I have a thread that I want to sit in a loop until I'm ready to exit the program, at which point I want it to break out of the loop and exit so I can call std::thread::join
on it. In the days of c++03, I would just use a bool protected by a lock in order to tell the thread when to exit. This time I thought I would take advantage of the new atomics library (specifically std::atomic_bool
), but I'm having trouble. Below is my test case:
#include <atomic>
#include <thread>
#include <cstdio>
using namespace std;
void setBool(atomic_bool& ab)
{
ab = true;
}
int main()
{
atomic_bool b;
b = false;
thread t(setBool, b);
t.join();
printf("Atomic bool value: %d\n", b.load());
return 0;
}
The declaration of thread t
spits out this monstrosity when I try to compile. The central part of the error seems to be:
invalid initialization of non-const reference of type ‘std::atomic_bool&’ from an rvalue of type ‘std::atomic_bool’
Why can I not get a reference to an atomic_bool
? What should I do instead?
You have to explicitly pass a ref to your thread. Using std::ref
will create a std::reference_wrapper
which is copyable and will carry the ref to your function.
thread t(setBool, std::ref(b));
Otherwise it will try to copy your atomic, which is uncopyable.
As bamboon explained, you have to wrap objects with std::ref
if you really want them to be passed by reference via std::thread
's variable-argument constructor. (The same applies to std::async
.) To avoid this counterintuitive behavior, you can use a lambda, which behaves precisely as you would expect. Just use this to create the thread:
thread t([&]{ setBool(b); });
With lambdas, there is no need for the ref/cref nonsense when you want to pass arguments by reference.

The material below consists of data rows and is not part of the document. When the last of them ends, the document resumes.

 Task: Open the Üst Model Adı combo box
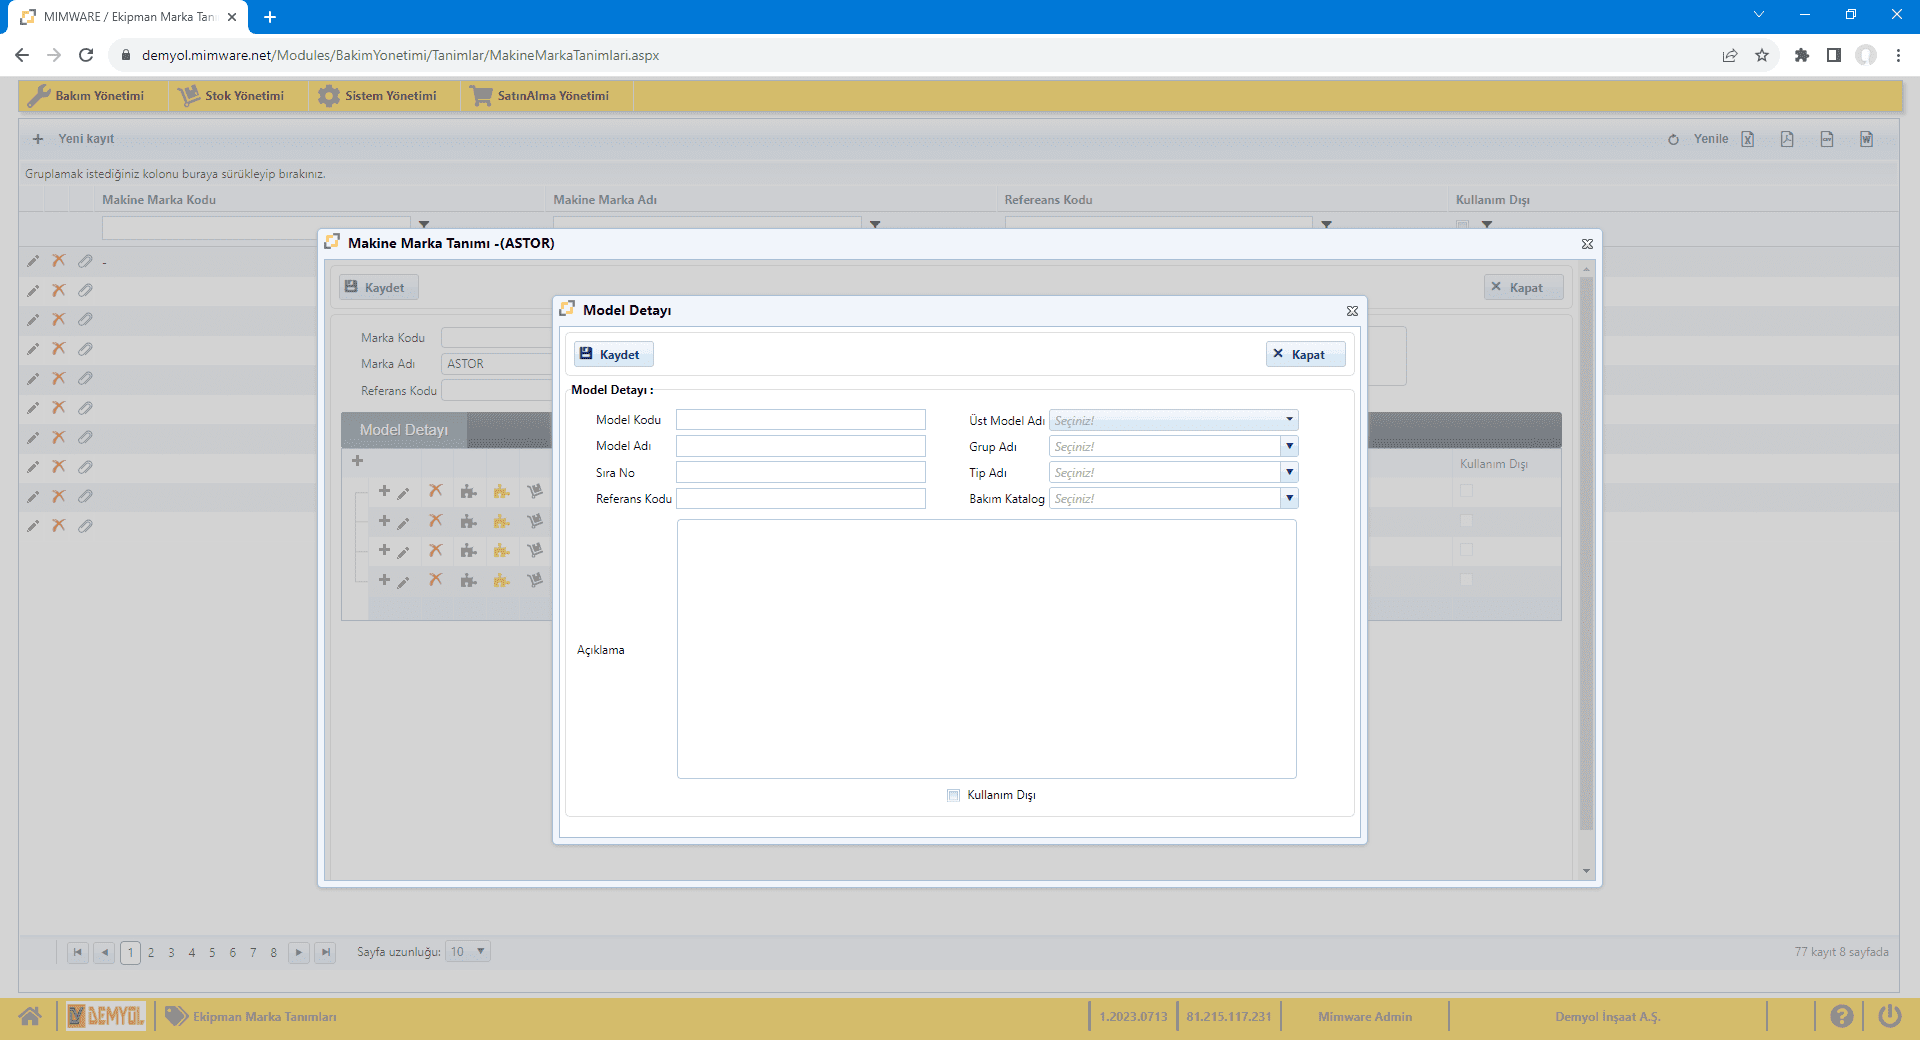[x=1289, y=420]
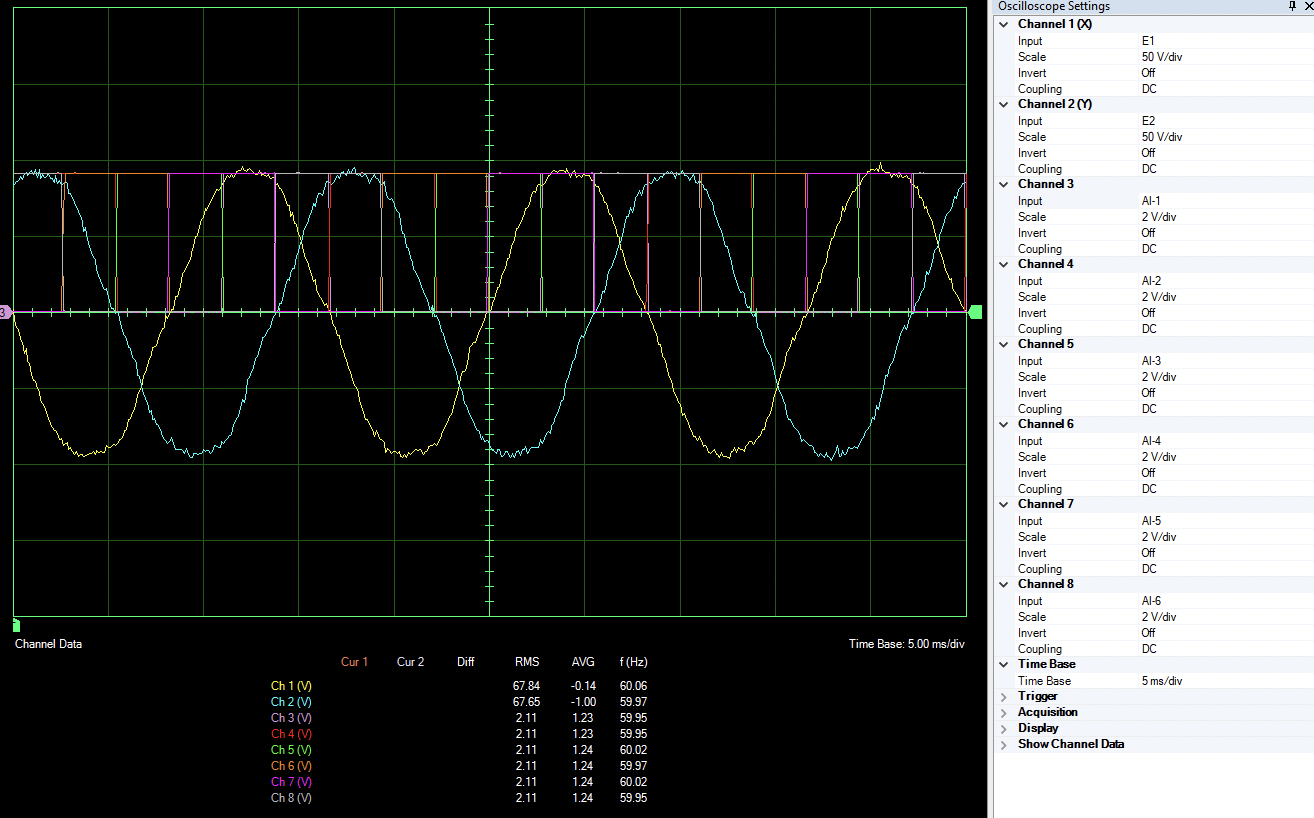Collapse the Channel 1 (X) section
1314x818 pixels.
pyautogui.click(x=1004, y=24)
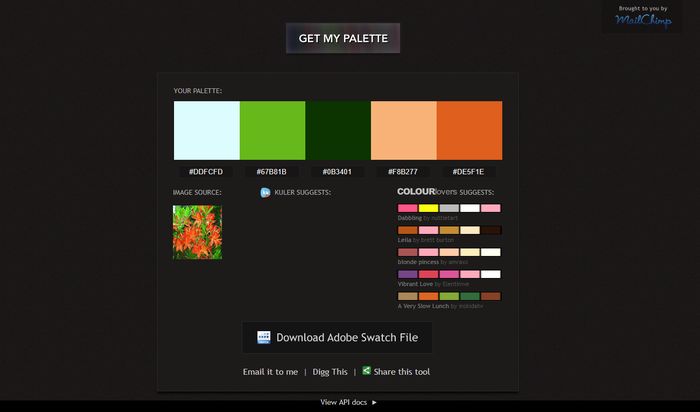Open the Dabbling palette suggestion
700x412 pixels.
pyautogui.click(x=410, y=217)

I just ran into this as well, I think you could also solve your problem by passing an address-to the atomic like so:
std::atomic<bool> b{false};
std::thread t(setBool, &b);
Where your function takes a pointer to the atomic:
void setBool(std::atomic<bool>* ab)
I'm not sure what the accepted practice is, I suppose you could pass a null pointer to the atomic this way but I'm not sure why you would want to.